§ **ACTION ITEM**: Read the data that follows. Then repeat it exactly.
** Opening ENTRIES SHOWN block **
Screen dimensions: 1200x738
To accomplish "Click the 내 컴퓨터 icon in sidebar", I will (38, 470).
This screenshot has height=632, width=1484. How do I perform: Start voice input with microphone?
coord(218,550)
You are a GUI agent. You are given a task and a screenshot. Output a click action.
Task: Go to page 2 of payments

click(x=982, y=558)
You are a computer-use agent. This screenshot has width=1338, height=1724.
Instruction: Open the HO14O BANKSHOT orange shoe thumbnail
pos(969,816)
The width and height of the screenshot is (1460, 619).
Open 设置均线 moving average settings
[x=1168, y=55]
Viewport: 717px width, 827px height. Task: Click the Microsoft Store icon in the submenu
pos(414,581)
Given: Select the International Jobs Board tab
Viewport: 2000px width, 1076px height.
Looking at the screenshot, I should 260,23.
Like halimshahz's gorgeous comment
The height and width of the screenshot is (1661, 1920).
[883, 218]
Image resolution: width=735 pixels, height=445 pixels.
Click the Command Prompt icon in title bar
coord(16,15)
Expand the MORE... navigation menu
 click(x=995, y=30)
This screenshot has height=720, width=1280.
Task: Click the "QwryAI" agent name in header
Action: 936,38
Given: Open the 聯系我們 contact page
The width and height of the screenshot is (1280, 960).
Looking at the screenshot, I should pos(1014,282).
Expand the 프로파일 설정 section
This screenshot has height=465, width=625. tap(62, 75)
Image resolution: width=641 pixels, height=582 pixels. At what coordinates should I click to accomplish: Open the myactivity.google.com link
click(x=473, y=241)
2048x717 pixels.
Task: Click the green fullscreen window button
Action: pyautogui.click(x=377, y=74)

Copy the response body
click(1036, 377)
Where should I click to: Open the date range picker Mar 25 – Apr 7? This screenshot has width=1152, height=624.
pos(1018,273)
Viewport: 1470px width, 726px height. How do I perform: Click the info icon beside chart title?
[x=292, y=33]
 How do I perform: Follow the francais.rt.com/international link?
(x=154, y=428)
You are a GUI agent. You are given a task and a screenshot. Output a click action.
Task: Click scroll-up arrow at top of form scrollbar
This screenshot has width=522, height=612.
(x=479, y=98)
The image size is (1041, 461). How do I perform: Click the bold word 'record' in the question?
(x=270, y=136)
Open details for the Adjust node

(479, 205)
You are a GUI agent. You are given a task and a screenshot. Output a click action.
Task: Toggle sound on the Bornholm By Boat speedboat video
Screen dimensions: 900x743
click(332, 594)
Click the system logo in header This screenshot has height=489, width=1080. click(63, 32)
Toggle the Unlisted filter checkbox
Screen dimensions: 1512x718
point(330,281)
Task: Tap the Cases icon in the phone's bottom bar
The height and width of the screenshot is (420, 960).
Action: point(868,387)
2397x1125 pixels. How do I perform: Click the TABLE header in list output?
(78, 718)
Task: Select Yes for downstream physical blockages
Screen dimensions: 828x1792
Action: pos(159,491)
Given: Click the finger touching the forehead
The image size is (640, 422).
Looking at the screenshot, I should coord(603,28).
** Closing ENTRIES SHOWN block **
§ **WRITTEN RESPONSE**:
Screen dimensions: 1200x738
To accomplish "Click the 내 컴퓨터 icon in sidebar", I will (38, 470).
This screenshot has height=632, width=1484. How do I perform: Start voice input with microphone?
coord(218,550)
You are a GUI agent. You are given a task and a screenshot. Output a click action.
Task: Go to page 2 of payments

click(x=982, y=558)
You are a computer-use agent. This screenshot has width=1338, height=1724.
Instruction: Open the HO14O BANKSHOT orange shoe thumbnail
pos(969,816)
The width and height of the screenshot is (1460, 619).
Open 设置均线 moving average settings
[x=1168, y=55]
Viewport: 717px width, 827px height. Task: Click the Microsoft Store icon in the submenu
pos(414,581)
Given: Select the International Jobs Board tab
Viewport: 2000px width, 1076px height.
Looking at the screenshot, I should 260,23.
Like halimshahz's gorgeous comment
The height and width of the screenshot is (1661, 1920).
[883, 218]
Image resolution: width=735 pixels, height=445 pixels.
Click the Command Prompt icon in title bar
coord(16,15)
Expand the MORE... navigation menu
 click(x=995, y=30)
This screenshot has height=720, width=1280.
Task: Click the "QwryAI" agent name in header
Action: 936,38
Given: Open the 聯系我們 contact page
The width and height of the screenshot is (1280, 960).
Looking at the screenshot, I should pos(1014,282).
Expand the 프로파일 설정 section
This screenshot has height=465, width=625. tap(62, 75)
Image resolution: width=641 pixels, height=582 pixels. At what coordinates should I click to accomplish: Open the myactivity.google.com link
click(x=473, y=241)
2048x717 pixels.
Task: Click the green fullscreen window button
Action: pyautogui.click(x=377, y=74)

Copy the response body
click(1036, 377)
Where should I click to: Open the date range picker Mar 25 – Apr 7? This screenshot has width=1152, height=624.
pos(1018,273)
Viewport: 1470px width, 726px height. How do I perform: Click the info icon beside chart title?
[x=292, y=33]
 How do I perform: Follow the francais.rt.com/international link?
(x=154, y=428)
You are a GUI agent. You are given a task and a screenshot. Output a click action.
Task: Click scroll-up arrow at top of form scrollbar
This screenshot has width=522, height=612.
(x=479, y=98)
The image size is (1041, 461). How do I perform: Click the bold word 'record' in the question?
(x=270, y=136)
Open details for the Adjust node

(479, 205)
You are a GUI agent. You are given a task and a screenshot. Output a click action.
Task: Toggle sound on the Bornholm By Boat speedboat video
Screen dimensions: 900x743
click(332, 594)
Click the system logo in header This screenshot has height=489, width=1080. click(63, 32)
Toggle the Unlisted filter checkbox
Screen dimensions: 1512x718
point(330,281)
Task: Tap the Cases icon in the phone's bottom bar
The height and width of the screenshot is (420, 960).
Action: point(868,387)
2397x1125 pixels. How do I perform: Click the TABLE header in list output?
(78, 718)
Task: Select Yes for downstream physical blockages
Screen dimensions: 828x1792
Action: pos(159,491)
Given: Click the finger touching the forehead
The image size is (640, 422).
Looking at the screenshot, I should coord(603,28).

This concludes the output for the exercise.